---- Material for the task

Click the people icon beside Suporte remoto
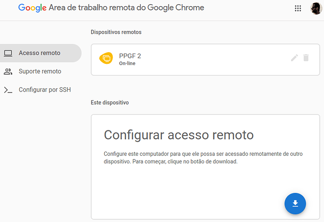pos(8,71)
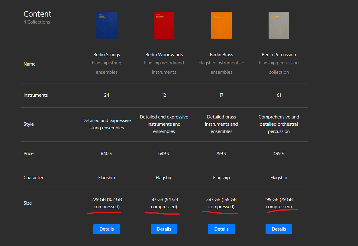358x246 pixels.
Task: Click the orange Berlin Brass cover image
Action: [x=221, y=25]
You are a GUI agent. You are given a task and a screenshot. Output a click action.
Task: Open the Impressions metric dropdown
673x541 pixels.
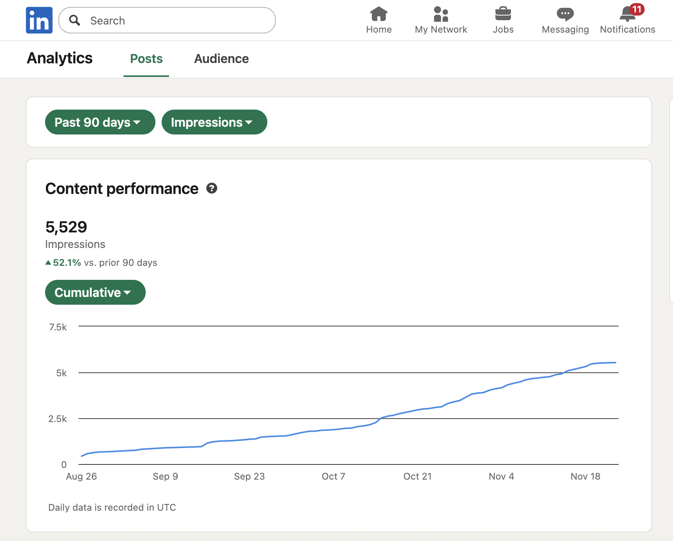(214, 122)

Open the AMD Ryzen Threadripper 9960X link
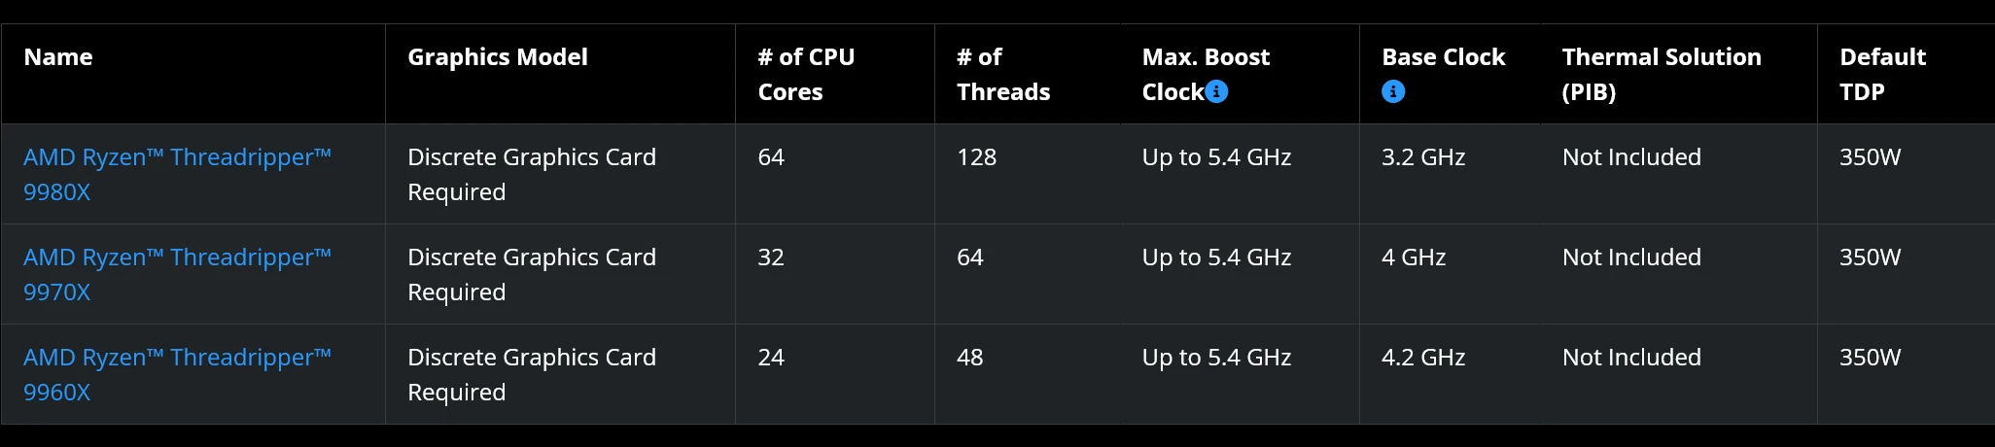tap(177, 374)
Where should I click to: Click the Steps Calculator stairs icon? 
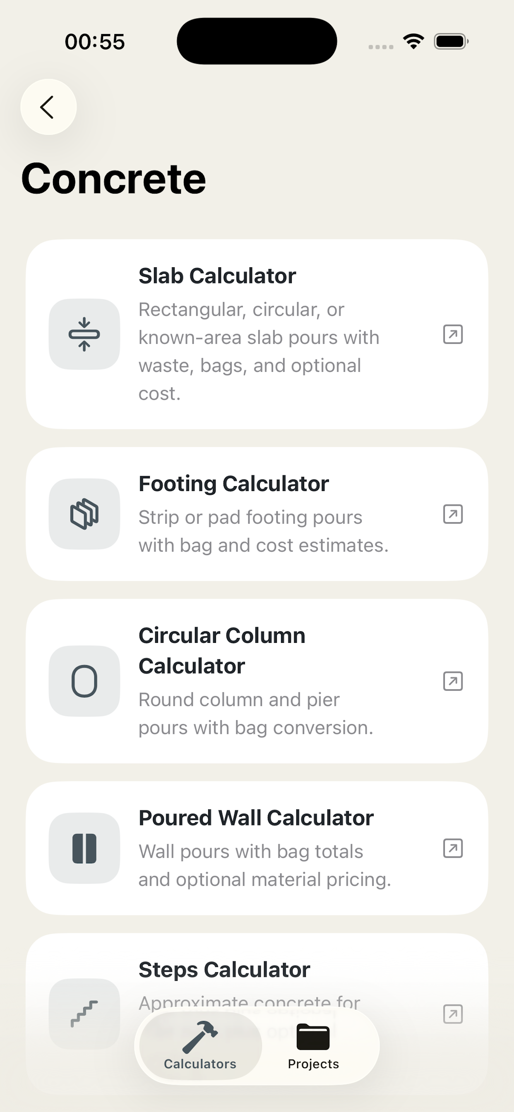(84, 1013)
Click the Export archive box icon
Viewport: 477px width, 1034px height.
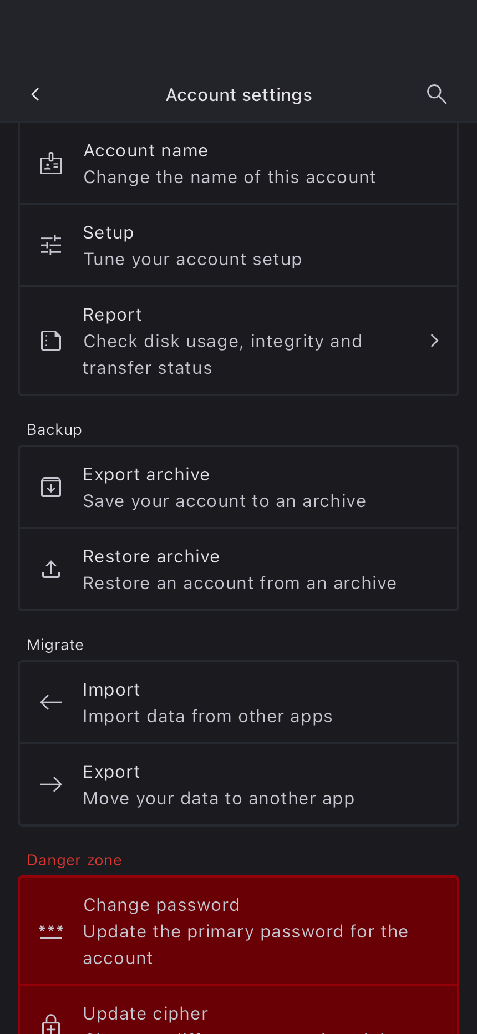coord(51,487)
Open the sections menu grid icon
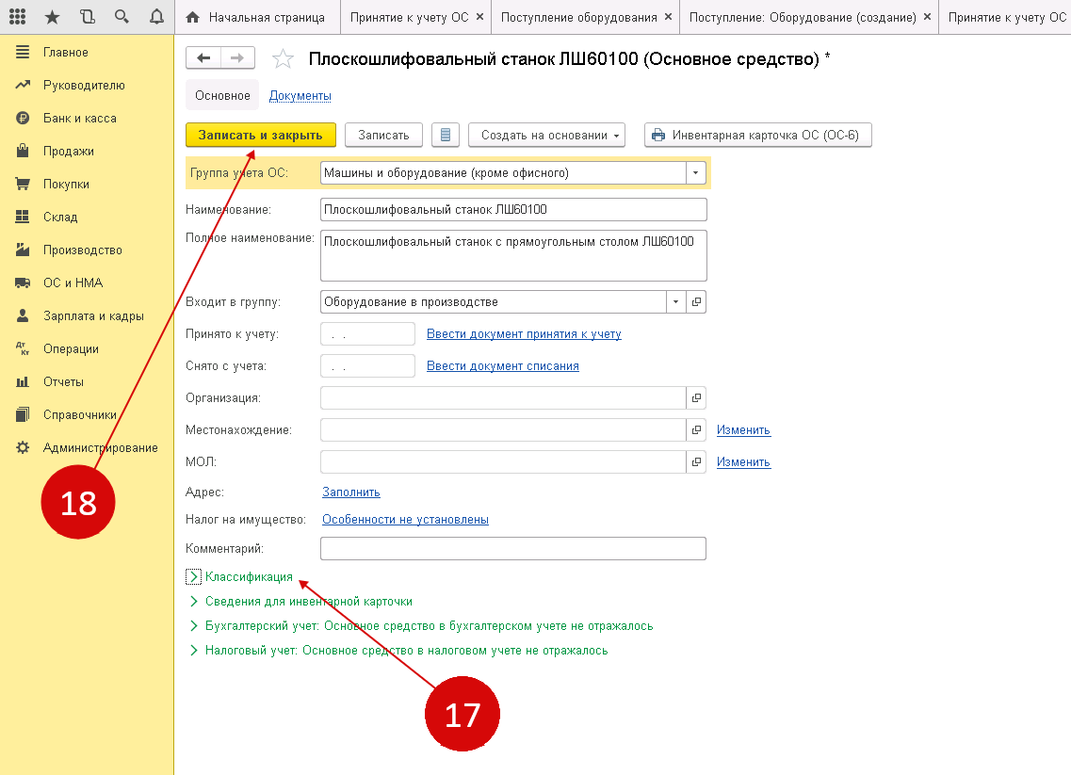 point(18,17)
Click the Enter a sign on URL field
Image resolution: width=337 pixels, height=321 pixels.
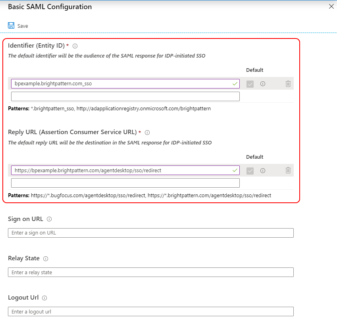[x=151, y=233]
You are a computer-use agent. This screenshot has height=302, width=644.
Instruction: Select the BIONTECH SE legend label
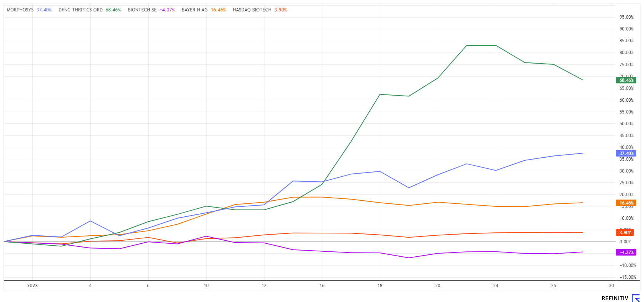pyautogui.click(x=142, y=10)
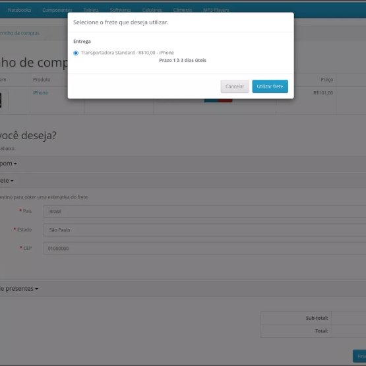Open the Estado dropdown showing São Paulo
The height and width of the screenshot is (366, 366).
[x=204, y=229]

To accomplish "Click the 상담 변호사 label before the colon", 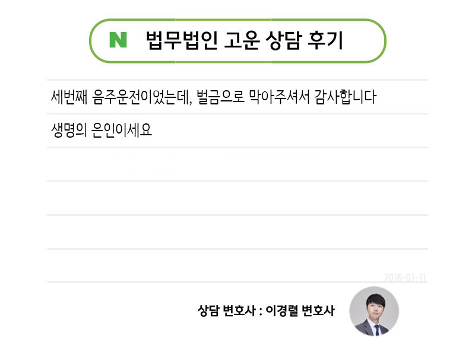I will point(225,310).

--------

Reproduce the material above exactly, first line through the line that contains "You are a computer-use", minus the pictures.

Click the people icon beside Suporte remoto
pos(8,71)
358x246 pixels.
Task: Click the orange Berlin Brass cover image
Action: [x=221, y=25]
You are a GUI agent. You are given a task and a screenshot. Output a click action.
Task: Open the Impressions metric dropdown
673x541 pixels.
(214, 122)

Open the AMD Ryzen Threadripper 9960X link
tap(177, 374)
Where should I click to: Click the Steps Calculator stairs icon? 
(84, 1013)
Click the Export archive box icon
Viewport: 477px width, 1034px height.
coord(51,487)
Open the sections menu grid icon
 point(18,17)
Click the Enter a sign on URL field
Image resolution: width=337 pixels, height=321 pixels.
[x=151, y=233]
You are a computer-use agent. This screenshot has height=302, width=644.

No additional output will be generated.